What EFCA does is to restore workers' freedom to organize
themselves into unions so they can bargain with corporate
chieftains for fairer wages and benefits. That's it. Wait, you
might say, can't they do that now? Wasn't this settled back in
the 1930s with collective bargaining laws and creation of the
National Labor Relations Board (NLRB) to protect worker rights?
Yes--and no. It's true that 75 years ago our country took a
stand for promoting workplace democracy--a fundamental national
principle that the great majority of Americans still embrace.
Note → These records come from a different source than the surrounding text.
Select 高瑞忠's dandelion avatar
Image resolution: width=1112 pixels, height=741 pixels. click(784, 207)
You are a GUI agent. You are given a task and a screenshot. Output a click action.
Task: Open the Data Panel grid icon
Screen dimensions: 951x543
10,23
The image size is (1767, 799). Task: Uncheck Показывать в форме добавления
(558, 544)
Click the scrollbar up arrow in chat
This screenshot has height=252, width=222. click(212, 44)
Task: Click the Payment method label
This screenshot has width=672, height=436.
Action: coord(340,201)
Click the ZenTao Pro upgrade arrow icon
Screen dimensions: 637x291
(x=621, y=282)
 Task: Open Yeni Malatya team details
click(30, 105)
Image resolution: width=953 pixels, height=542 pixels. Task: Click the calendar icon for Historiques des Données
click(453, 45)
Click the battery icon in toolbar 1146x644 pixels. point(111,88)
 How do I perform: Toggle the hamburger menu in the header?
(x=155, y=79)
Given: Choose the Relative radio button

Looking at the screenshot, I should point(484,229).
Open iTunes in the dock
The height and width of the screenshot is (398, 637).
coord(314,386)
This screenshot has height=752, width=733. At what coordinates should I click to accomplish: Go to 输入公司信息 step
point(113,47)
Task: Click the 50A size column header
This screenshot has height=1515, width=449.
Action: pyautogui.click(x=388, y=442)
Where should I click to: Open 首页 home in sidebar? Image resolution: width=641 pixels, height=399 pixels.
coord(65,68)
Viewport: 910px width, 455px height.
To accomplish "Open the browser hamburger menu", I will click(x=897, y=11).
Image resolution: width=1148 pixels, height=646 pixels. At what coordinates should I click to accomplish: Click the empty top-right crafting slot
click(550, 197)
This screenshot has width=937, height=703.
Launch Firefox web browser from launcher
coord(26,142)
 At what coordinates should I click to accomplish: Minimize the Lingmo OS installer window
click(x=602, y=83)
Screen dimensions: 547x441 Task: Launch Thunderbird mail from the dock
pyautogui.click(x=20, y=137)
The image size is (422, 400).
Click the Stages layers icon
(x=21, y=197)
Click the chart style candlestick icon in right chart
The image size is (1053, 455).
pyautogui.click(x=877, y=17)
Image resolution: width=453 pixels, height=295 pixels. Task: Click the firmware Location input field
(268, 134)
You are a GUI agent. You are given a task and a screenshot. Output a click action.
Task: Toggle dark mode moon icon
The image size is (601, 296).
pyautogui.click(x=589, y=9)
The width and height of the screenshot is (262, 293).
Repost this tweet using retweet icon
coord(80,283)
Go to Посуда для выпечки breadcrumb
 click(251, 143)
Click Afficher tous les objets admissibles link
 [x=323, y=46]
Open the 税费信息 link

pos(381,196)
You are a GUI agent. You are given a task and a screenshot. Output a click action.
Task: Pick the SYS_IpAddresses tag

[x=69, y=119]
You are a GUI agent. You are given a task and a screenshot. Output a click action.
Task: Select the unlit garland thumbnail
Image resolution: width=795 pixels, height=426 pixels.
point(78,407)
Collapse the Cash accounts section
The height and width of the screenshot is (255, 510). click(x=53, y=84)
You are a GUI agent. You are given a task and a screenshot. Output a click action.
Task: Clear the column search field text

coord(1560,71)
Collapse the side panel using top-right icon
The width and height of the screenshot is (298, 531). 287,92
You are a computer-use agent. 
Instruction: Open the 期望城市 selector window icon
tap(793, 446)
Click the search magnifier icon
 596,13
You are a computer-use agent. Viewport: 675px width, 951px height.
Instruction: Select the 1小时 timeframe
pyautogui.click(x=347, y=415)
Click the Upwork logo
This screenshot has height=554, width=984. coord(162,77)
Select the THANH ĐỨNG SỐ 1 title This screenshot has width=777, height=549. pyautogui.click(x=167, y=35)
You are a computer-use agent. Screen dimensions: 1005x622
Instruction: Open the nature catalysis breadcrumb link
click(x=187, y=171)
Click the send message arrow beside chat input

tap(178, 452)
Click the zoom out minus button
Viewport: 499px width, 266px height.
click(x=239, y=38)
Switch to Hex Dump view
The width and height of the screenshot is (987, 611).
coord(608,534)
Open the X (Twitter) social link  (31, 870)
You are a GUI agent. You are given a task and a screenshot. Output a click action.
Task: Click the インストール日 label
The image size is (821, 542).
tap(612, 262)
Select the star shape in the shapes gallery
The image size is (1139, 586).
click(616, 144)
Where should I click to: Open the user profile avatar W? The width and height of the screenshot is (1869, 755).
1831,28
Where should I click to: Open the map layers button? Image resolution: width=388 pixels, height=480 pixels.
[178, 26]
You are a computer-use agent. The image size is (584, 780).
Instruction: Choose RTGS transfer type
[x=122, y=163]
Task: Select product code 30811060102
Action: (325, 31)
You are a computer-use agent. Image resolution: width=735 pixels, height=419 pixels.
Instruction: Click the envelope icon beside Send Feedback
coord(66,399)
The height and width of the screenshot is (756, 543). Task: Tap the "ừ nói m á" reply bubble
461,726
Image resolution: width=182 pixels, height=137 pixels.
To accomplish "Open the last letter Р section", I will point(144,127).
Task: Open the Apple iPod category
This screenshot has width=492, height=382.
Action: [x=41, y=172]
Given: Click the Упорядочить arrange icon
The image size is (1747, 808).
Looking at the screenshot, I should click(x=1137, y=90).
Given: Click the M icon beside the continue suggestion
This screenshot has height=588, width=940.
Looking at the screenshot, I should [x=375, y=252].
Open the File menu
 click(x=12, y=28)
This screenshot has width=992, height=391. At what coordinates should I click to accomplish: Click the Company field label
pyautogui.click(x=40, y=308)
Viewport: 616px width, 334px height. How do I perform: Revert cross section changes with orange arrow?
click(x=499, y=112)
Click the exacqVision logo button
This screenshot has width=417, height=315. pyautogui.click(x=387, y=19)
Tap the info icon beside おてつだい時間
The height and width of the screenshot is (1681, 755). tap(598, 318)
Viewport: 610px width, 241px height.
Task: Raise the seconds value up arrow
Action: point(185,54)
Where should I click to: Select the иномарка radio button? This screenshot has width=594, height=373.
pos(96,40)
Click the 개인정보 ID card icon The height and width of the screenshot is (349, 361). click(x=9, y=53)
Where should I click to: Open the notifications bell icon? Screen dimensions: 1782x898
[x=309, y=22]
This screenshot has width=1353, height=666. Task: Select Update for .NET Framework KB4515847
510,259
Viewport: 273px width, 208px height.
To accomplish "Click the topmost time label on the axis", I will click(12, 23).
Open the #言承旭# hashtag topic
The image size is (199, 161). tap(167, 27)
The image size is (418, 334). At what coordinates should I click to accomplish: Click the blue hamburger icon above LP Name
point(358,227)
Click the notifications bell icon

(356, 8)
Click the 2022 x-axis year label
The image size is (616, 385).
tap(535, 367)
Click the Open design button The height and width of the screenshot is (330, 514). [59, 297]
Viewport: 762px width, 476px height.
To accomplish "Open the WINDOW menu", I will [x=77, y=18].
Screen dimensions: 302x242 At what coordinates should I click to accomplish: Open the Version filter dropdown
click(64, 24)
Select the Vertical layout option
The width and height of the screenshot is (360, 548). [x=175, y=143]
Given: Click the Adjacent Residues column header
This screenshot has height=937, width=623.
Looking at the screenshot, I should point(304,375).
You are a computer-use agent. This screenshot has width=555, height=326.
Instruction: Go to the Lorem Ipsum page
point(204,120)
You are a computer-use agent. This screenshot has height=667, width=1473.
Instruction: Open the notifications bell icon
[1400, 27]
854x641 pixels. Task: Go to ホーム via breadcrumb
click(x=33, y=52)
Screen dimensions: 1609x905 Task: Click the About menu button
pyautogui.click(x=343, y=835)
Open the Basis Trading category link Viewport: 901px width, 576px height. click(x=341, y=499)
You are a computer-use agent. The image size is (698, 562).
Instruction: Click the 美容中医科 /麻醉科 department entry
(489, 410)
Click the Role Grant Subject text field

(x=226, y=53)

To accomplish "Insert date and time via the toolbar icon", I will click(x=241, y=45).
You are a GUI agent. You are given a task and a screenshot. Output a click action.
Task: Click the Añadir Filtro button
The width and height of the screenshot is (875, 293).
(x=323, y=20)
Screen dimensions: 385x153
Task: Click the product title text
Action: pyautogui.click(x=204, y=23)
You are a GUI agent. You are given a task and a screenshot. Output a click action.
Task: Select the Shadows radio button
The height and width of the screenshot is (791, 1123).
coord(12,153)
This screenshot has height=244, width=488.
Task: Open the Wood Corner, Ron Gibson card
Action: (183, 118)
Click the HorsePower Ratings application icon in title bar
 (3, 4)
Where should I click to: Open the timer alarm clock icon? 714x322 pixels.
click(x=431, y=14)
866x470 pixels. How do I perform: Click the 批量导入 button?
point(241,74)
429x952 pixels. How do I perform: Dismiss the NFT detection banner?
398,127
But corporations are not democracies. They are hierarchical,
secretive autocracies, and most have never taken to the idea
that working families ought to have a say in how they are
treated. Thus corporate executives and lobbyists have worked
steadily and stealthily over the years to erode these
democratic gains, pushing against them especially hard in the
past couple of decades.
Indeed, since the Reagan years, there has been a pernicious
campaign by corporate interests and their political enablers to
spread the myth that unions themselves are archaic entities, no
longer necessary or wanted. Sure, there was a need for workers
to get organized back in the bad 01' Depression era, but that
was so last century. As the corporatists might put it:
"Hey, Bucko, we're all in a modern, global economy today, where we no longer have "workers," we have "associates," and we deal with each of them as independent units, giving America a flexible workforce so we can minimize labor costs and maximize shareholder value. Unions just get in the way of this, don't you see?"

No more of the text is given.